Forkast.Insights | What does it mean?
As increasing numbers of traditional investors around the world diversify their portfolios into cryptocurrency, they are also contributing to Bitcoin’s increasing correlation with the fortunes of traditional financial markets. Spooking investors in particular has been inflation, which likely has been made worse by China’s zero-Covid policy and its disruption of global supply chains.
As we enter summer, a crypto winter has indisputably descended across the industry, with digital asset funding inflows not what they used to be and the value of most coins a long way from the dizzy heights of last year. But some argue that this current difficult moment also presents business opportunities to enter this space and may be a great time for investors and entrepreneurs to build.

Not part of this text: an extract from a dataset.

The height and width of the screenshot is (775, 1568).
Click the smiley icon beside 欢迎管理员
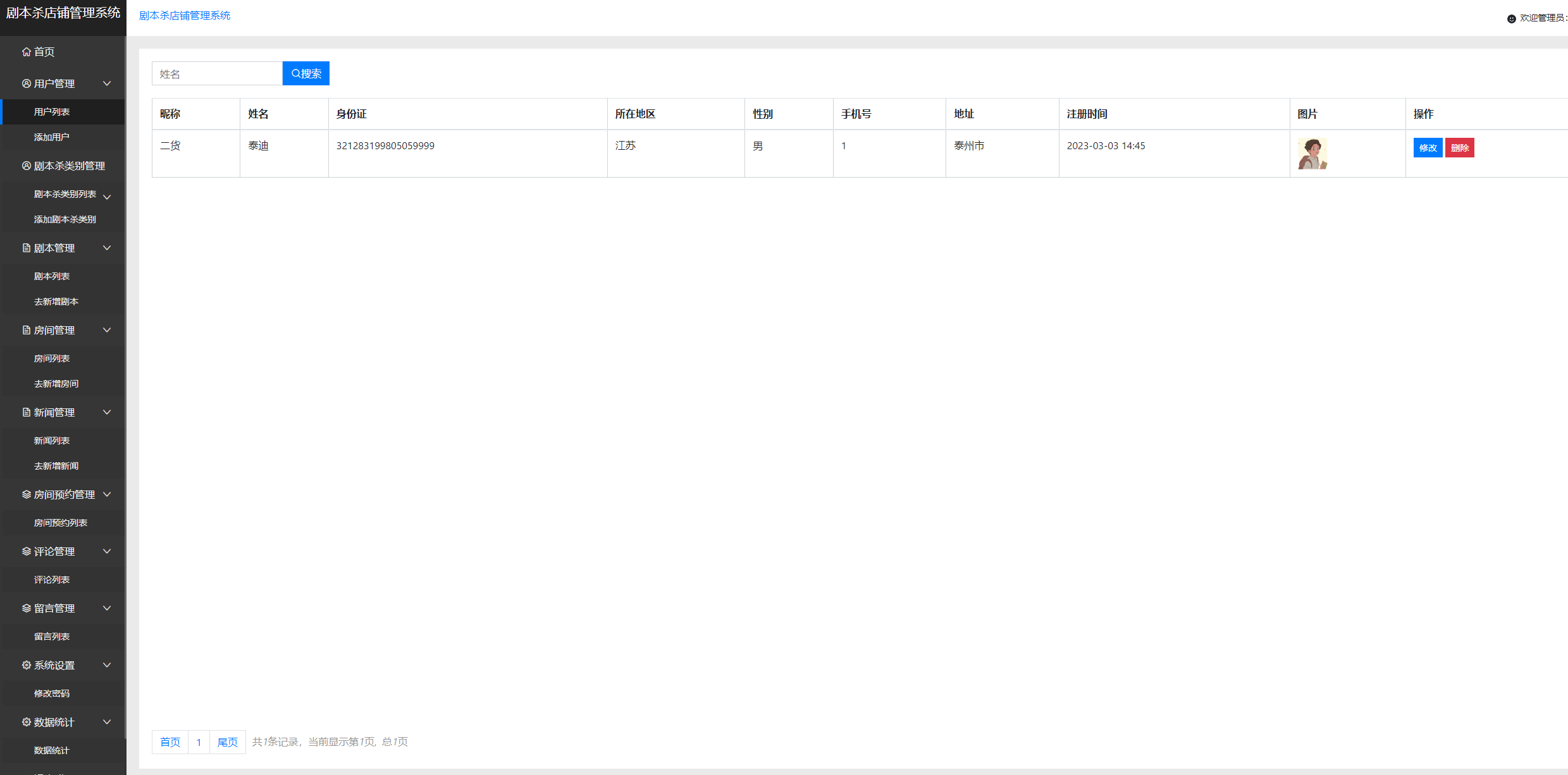coord(1511,18)
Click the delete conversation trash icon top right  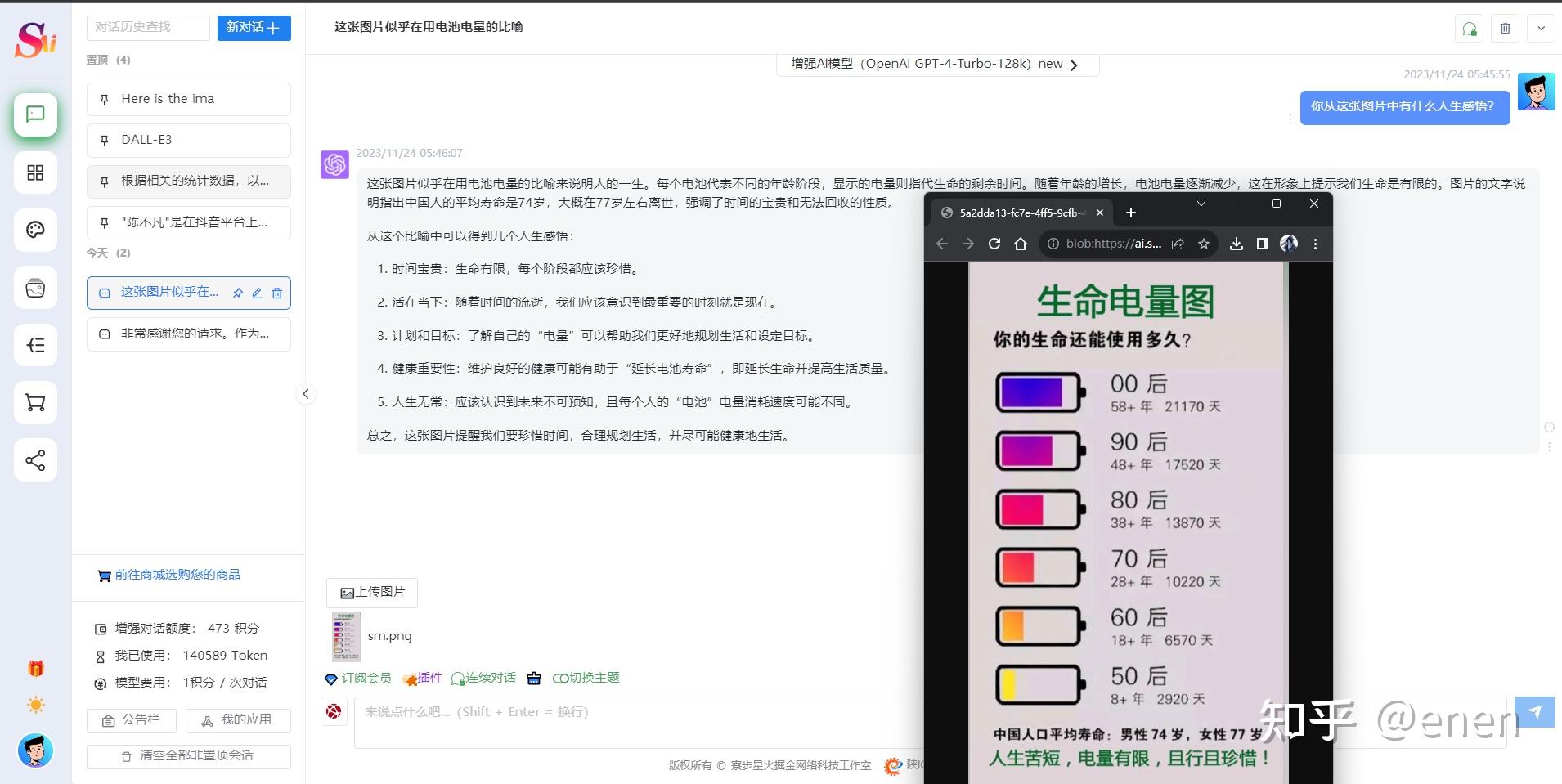(x=1504, y=28)
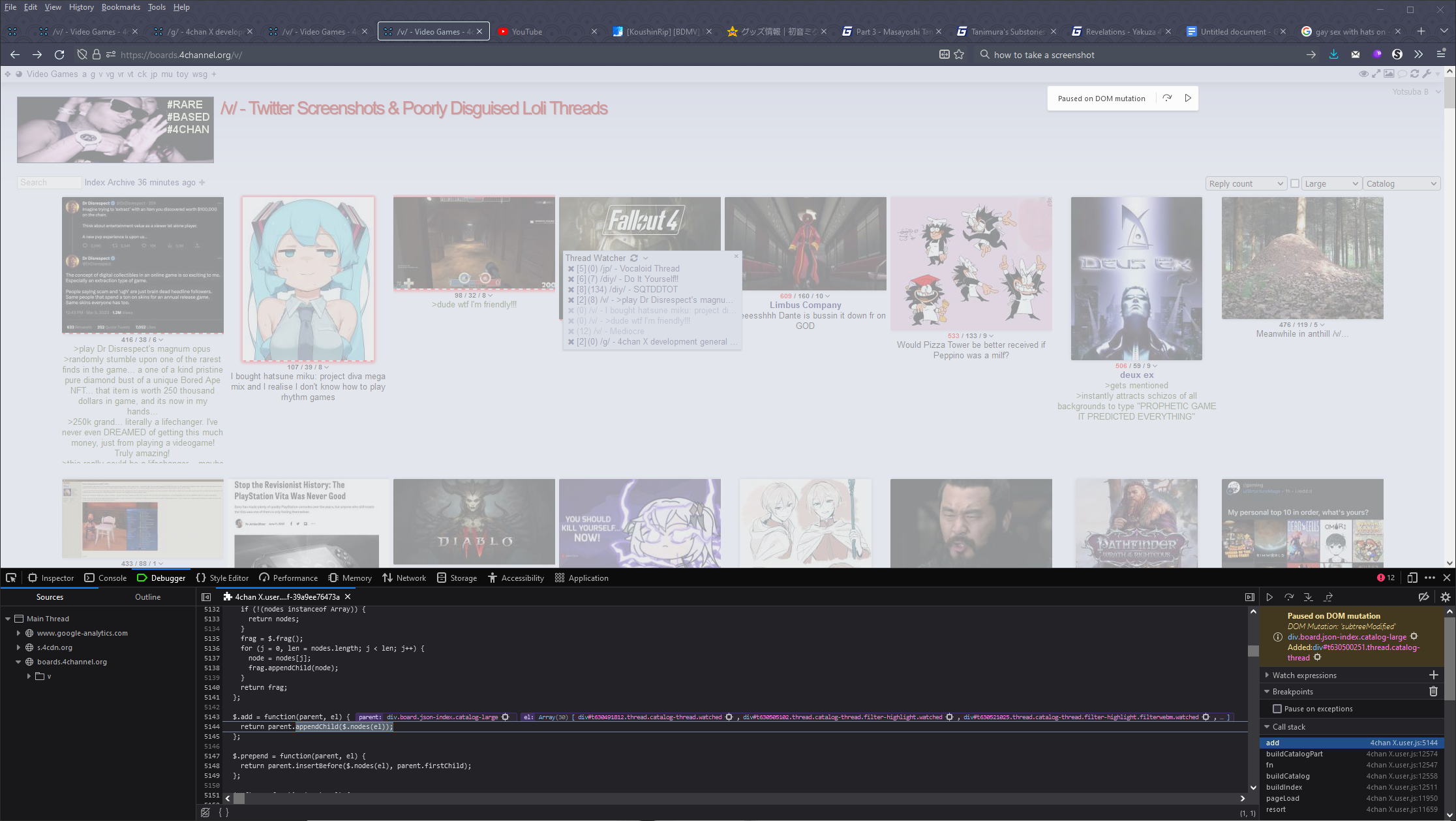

As economies everywhere sputter, developer talent from the likes of Chinese tech giant Tencent, Q&A platform Zhihu and video streaming service Bilibili — which are continuing to cut jobs — may find themselves with new prospects in the Web 3.0 world.
But with the crypto winter bringing chills to the market, it remains to be seen how Web3 investments in China pan out. The specter of future lockdowns and more supply-chain problems loom large if new variants emerge and China persists in pursuing its zero-Covid policies.